Insulin Resistance Gene Discovery: An international effort led by Dr. Robert Sladek and Dr. Constantin Polychronakos at McGill University performed a genome-wide comparison and identified a single nucleotide variation in the genetic region near the IRS1 gene that is associated with insulin resistance and hyperinsulinemia.
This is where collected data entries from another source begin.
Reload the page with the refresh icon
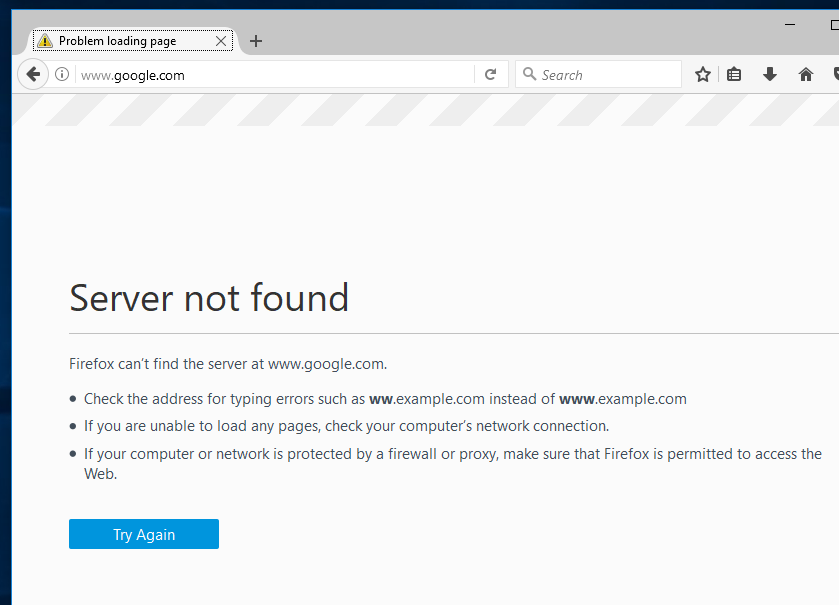Screen dimensions: 839x605 coord(490,74)
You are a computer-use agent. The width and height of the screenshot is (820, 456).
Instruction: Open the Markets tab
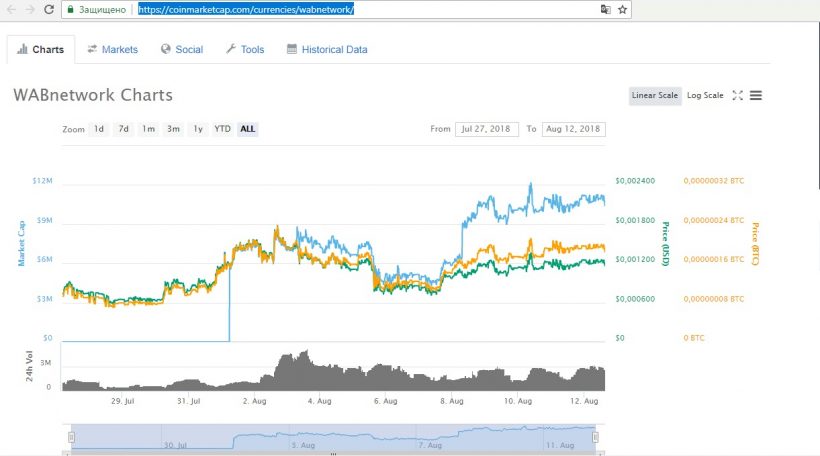(x=112, y=49)
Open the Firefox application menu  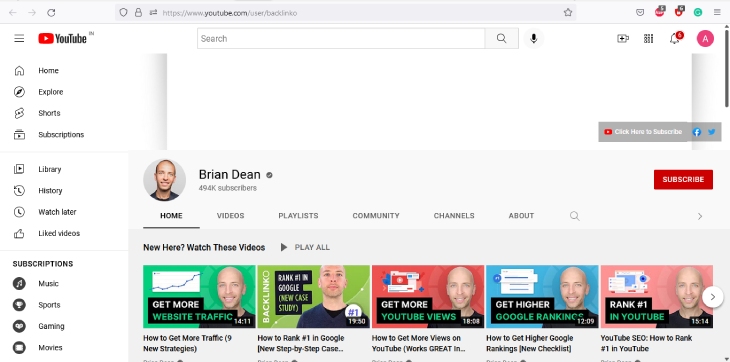pos(717,13)
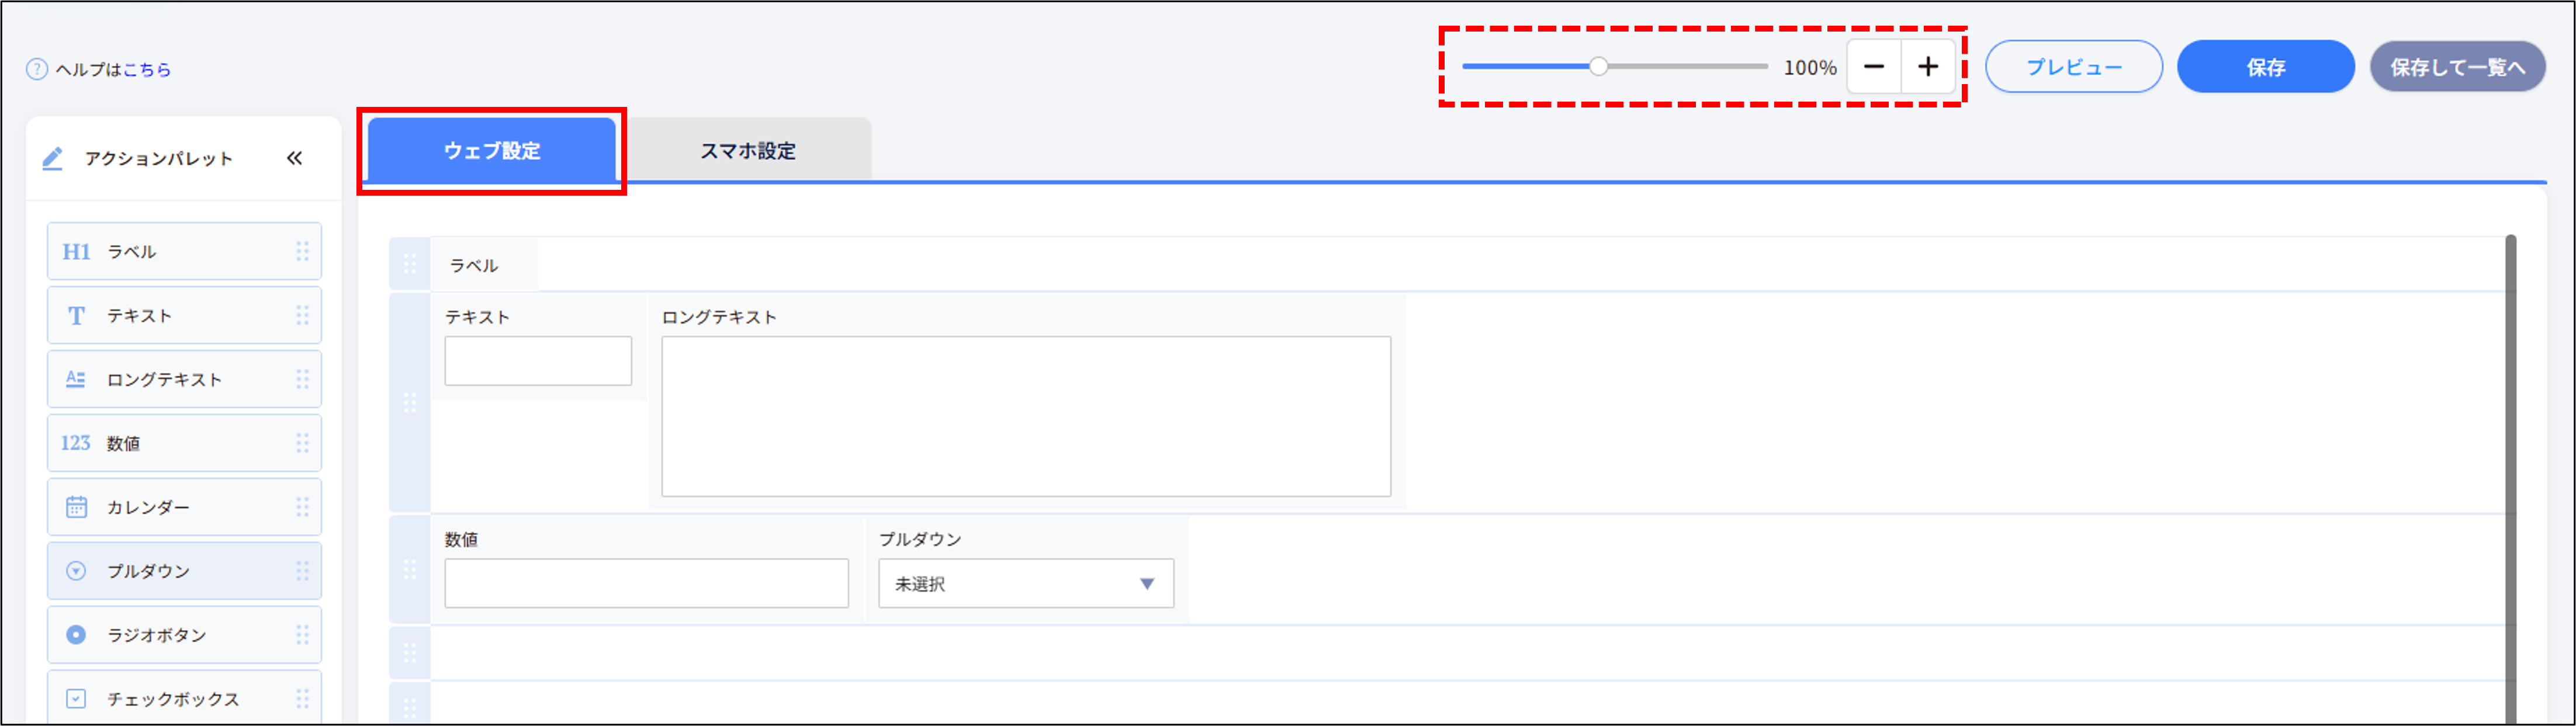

Dr. Sladek explains it best:
“It’s a single-nucleotide polymorphism (SNP, pronounced ‘snip’), a single letter change in your DNA,” said Sladek. “What’s interesting about this particular SNP is that it’s not linked genetically to the IRS1 gene in any way; it’s about half-a-million base-pairs away, in the middle of a genetic desert with no known genes nearby. In genetic terms, it’s halfway from Montreal to Halifax. And yet we can see that it causes a 40-per-cent reduction in the IRS1 gene, and even more important, a 40-per-cent reduction in its activity. Which means that even if insulin is present, it won’t work.”
IRS1 is known to be the key signalling protein involved in the cell’s initial response to insulin. This recently discovered variant allele affects the level of IRS1 protein expressed and reduces the capacity of the cells to respond to insulin. Unlike other diabetes risk genes that affect insulin production in the body, this is the first that is known to suppress insulin stimulation in the cells.
The research article appears in the early online edition of Nature Genetics.